**What you need to do**
[a] In the text on professionalism and boundaries, which two roles should one not combine?
[b] From the text on professionalism and boundaries, return everything from "By contrast, there" down to "on the list.", copied word for word.

An Example of How Professionalism and Boundaries can Become Compromised

This was being discussed in comments sections from an anonymous source in another venue.

What is described below is a situation where there is a risk of a meditation group becoming socially and psychologically inbred.

1) One should not combine the role of meditation teacher and therapist

2) A person who is a therapist and also a meditation teacher should keep those functions separate and never use the therapist role to recruit for his or her religious community, nor should that person use the meditation teacher role to recruit for his or his wife's therapy practice.

3) It is hazardous to offer therapy sessions for free unless one does this as part of a clinic that offers free or sliding scale sessions and you are checking in regularly with colleagues.

In the context of a meditation group, getting free therapy sessions from a group teacher who is also a therapist can lead to a very dangerous degree of dependence.

By contrast, there is a Zen community whose ethics guidelines forbid any member of that community to use membership community as a recruitment pool for his or her private practice.

If a meditation teacher sees that someone is in distress, he or she could have a list of recommended therapists--but that persons spouse should not be on the list.

For...how can a person who feels attached to that meditation group feel free to refuse an offer of free therapy from the group leader?

**Dataset**
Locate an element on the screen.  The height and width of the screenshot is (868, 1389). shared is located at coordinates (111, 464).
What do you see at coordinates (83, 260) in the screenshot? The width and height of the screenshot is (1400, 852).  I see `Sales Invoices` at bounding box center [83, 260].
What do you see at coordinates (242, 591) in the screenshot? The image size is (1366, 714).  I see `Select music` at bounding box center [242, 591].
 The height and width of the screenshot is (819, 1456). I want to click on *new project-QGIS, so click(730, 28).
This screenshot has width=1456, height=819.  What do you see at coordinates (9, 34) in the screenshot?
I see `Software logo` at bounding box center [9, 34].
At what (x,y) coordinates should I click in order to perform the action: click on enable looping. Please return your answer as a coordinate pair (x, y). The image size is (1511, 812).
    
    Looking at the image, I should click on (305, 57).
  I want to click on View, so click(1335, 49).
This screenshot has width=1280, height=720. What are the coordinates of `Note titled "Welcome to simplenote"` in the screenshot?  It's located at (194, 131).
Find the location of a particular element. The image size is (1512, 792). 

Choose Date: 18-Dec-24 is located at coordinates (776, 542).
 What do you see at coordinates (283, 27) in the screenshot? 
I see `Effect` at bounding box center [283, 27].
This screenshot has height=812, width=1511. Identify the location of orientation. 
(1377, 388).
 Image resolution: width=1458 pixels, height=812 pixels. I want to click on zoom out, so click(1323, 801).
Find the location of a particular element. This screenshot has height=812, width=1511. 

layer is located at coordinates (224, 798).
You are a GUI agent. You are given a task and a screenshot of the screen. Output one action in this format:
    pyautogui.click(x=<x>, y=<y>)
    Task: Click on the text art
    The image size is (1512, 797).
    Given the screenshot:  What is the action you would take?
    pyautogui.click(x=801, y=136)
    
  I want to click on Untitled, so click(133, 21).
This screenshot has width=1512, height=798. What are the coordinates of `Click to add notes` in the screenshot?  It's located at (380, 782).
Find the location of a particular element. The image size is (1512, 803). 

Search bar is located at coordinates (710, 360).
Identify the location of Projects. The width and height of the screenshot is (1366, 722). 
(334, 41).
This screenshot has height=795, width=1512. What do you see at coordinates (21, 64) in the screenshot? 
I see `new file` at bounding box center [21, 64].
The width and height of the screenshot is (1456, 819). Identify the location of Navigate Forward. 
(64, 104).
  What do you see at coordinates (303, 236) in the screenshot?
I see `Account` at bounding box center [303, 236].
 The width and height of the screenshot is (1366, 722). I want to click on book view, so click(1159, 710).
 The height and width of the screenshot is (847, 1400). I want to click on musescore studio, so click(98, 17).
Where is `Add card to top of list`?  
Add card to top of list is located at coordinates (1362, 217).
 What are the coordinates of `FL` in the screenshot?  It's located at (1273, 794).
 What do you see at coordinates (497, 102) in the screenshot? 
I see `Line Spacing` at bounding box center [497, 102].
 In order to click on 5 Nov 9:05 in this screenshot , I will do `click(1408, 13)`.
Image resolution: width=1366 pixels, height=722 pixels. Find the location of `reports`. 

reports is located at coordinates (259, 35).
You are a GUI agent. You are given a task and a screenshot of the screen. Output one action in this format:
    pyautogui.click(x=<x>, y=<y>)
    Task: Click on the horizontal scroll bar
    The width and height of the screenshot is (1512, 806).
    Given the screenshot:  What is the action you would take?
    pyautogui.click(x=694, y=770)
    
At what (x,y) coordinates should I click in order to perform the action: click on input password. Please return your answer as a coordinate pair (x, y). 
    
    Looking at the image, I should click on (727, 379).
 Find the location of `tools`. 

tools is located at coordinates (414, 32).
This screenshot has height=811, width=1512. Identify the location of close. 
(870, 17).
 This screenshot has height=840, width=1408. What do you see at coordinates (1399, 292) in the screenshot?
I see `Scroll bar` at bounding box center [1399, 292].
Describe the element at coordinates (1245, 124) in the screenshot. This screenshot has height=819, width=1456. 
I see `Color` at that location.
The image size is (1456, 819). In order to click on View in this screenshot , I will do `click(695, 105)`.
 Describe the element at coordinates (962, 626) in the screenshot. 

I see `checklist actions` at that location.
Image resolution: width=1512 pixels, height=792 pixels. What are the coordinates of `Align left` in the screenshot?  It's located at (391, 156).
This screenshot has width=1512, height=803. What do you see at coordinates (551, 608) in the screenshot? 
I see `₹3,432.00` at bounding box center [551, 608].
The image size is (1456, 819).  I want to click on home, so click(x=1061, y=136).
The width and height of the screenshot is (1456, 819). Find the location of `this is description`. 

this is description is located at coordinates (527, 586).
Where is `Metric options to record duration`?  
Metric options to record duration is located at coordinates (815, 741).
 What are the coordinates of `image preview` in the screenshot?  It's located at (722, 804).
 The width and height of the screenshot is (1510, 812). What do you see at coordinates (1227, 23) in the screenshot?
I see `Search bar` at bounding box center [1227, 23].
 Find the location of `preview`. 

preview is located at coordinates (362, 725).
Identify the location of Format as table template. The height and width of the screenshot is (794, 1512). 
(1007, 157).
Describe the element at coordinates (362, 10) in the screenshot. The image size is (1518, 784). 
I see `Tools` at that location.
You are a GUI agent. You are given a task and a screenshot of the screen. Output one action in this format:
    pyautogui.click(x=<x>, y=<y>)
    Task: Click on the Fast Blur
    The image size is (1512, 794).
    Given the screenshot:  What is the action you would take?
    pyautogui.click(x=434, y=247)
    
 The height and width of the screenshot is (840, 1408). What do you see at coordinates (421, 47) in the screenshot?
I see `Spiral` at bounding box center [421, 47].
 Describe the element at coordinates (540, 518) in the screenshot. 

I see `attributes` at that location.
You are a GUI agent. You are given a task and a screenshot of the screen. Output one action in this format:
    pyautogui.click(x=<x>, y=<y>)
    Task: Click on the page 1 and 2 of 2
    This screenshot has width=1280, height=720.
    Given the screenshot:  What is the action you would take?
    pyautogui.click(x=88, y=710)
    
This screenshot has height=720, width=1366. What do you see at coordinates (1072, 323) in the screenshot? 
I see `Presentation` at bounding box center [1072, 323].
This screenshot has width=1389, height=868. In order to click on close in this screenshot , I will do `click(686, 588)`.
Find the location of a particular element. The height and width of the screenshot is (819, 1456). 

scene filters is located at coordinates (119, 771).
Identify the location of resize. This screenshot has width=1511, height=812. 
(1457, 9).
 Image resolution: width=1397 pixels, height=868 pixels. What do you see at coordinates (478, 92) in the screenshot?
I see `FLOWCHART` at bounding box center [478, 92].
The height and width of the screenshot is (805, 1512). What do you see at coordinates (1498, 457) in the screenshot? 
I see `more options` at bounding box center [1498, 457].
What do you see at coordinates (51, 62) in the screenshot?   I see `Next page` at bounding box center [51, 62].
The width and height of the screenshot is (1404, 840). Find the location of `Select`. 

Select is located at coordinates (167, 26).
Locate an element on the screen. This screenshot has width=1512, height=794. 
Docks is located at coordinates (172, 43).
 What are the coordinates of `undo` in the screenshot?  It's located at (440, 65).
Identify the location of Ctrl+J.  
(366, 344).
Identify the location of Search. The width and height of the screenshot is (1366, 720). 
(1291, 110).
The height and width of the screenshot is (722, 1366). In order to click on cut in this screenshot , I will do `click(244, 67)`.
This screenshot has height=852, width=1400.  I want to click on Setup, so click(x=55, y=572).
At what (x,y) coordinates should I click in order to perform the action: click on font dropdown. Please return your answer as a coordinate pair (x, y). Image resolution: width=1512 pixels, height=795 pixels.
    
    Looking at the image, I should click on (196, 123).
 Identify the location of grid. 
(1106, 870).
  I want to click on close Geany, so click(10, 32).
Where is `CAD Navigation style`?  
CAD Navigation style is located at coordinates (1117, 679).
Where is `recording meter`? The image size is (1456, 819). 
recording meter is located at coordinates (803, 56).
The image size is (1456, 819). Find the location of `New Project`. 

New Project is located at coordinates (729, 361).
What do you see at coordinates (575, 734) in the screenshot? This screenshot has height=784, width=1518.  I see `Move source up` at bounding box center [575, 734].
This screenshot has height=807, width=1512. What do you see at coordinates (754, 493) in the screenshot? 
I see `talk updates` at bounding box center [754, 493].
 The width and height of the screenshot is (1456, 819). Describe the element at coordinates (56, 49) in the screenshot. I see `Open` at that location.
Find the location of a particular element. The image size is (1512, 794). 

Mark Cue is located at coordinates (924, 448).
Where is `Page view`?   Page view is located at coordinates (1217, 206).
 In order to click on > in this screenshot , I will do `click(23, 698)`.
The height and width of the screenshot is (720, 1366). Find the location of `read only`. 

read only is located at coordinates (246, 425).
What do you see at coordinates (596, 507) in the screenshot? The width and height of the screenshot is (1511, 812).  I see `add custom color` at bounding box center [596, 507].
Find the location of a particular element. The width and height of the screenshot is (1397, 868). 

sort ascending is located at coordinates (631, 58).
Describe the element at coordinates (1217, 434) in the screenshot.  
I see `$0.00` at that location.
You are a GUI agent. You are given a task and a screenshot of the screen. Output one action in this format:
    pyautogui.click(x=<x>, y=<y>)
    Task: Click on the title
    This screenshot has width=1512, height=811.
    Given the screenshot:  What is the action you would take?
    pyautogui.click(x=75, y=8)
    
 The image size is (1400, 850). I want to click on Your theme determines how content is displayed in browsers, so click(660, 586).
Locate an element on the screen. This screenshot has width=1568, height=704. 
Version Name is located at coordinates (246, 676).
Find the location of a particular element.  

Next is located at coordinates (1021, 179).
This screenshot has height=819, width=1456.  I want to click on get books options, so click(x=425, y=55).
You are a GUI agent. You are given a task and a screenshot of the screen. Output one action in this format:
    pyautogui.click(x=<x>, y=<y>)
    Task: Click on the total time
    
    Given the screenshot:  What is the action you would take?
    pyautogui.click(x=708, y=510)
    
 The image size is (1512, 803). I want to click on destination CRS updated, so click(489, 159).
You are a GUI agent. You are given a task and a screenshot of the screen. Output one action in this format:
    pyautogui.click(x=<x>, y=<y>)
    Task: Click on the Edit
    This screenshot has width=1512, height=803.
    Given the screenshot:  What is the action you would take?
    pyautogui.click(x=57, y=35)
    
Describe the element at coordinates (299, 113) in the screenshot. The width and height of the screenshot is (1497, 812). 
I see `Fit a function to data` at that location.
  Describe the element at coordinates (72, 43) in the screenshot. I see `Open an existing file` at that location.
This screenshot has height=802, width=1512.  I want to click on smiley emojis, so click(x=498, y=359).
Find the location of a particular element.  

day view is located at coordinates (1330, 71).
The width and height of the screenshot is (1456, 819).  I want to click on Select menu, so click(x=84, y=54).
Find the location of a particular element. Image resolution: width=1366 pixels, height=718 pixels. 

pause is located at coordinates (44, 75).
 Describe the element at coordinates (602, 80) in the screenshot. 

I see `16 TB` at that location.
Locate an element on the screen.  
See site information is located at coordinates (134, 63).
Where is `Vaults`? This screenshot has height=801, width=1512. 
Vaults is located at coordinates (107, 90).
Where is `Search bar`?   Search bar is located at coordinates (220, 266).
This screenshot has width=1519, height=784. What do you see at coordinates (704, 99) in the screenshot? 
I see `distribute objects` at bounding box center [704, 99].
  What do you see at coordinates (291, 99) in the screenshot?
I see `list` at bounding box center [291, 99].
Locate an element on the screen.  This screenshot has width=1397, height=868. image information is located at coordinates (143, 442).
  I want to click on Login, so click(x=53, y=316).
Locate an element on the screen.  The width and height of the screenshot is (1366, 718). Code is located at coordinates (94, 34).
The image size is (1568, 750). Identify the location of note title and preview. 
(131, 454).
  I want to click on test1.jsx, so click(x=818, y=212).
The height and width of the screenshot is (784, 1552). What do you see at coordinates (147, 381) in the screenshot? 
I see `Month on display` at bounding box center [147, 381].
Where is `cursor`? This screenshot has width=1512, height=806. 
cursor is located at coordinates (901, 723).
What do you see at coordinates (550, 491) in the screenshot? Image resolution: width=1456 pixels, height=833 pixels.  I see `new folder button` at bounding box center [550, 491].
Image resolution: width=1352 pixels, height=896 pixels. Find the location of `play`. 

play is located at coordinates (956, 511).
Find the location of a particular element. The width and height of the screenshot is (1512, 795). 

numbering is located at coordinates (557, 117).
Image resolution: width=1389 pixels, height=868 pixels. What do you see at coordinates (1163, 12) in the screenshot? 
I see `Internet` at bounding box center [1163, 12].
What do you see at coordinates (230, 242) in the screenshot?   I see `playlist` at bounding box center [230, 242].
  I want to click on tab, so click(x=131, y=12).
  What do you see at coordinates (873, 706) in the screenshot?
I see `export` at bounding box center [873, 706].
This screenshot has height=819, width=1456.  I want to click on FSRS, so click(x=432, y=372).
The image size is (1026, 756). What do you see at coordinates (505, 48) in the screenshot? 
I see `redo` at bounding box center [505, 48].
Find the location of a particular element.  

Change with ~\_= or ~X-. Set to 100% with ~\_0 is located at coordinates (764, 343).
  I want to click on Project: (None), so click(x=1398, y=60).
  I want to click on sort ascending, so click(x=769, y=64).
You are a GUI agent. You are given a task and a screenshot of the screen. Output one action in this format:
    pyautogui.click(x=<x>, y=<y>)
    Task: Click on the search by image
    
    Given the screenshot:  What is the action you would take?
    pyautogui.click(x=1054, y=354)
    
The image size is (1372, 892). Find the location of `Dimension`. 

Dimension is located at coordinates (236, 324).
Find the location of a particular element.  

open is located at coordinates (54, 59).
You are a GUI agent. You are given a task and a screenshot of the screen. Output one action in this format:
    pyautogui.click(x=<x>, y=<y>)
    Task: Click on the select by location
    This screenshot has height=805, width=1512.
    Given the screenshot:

**Responses to the exercise**
[a] The role of meditation teacher and the role of therapist.

[b]
By contrast, there is a Zen community whose ethics guidelines forbid any member of that community to use membership community as a recruitment pool for his or her private practice.

If a meditation teacher sees that someone is in distress, he or she could have a list of recommended therapists--but that persons spouse should not be on the list.